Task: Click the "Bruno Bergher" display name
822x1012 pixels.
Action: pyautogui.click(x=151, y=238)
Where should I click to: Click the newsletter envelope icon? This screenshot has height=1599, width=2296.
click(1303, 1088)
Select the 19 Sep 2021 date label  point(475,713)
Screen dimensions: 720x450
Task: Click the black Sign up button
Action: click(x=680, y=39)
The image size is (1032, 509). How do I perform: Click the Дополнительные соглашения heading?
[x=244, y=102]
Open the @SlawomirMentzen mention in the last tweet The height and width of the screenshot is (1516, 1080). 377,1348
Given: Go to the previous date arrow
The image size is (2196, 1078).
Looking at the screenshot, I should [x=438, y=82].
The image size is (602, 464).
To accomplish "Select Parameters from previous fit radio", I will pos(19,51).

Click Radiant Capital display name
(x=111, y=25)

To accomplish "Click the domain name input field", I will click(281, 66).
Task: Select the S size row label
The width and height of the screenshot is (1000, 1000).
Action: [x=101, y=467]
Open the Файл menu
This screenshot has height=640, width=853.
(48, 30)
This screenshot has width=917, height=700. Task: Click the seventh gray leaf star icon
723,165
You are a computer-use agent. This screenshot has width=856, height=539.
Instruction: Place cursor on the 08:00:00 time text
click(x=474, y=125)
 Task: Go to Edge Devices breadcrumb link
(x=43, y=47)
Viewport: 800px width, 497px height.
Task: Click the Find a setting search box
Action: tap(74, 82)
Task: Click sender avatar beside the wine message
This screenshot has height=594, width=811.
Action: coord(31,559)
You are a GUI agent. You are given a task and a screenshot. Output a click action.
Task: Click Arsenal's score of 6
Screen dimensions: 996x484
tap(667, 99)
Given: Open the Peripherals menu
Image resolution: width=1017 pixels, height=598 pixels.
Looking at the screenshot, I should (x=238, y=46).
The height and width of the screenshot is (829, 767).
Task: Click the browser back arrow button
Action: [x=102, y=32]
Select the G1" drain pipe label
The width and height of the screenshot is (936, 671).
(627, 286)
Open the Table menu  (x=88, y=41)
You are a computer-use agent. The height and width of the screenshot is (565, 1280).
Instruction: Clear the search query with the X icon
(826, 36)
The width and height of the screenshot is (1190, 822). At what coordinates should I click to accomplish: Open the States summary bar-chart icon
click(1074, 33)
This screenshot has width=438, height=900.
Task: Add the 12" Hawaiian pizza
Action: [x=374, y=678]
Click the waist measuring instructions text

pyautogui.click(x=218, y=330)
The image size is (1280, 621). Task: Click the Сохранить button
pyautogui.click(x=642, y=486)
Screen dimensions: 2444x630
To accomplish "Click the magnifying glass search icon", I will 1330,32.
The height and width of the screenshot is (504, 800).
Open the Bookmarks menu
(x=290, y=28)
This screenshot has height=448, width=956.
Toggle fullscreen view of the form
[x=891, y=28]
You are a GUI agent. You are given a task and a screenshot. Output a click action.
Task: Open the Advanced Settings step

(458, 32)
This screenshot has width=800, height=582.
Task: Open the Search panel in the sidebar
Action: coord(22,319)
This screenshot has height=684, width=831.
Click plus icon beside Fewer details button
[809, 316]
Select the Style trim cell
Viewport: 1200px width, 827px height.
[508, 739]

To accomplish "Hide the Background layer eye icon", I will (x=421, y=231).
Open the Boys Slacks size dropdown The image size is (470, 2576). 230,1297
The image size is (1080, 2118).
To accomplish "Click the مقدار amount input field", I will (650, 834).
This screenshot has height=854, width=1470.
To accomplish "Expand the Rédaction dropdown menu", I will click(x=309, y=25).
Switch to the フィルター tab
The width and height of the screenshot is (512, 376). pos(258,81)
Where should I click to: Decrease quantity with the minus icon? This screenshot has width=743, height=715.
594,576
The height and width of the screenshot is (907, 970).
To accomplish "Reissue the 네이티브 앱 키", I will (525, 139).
******
Only a number is expected here: the count of lines with the string "computer" in the material above.

__RESPONSE AREA__:
2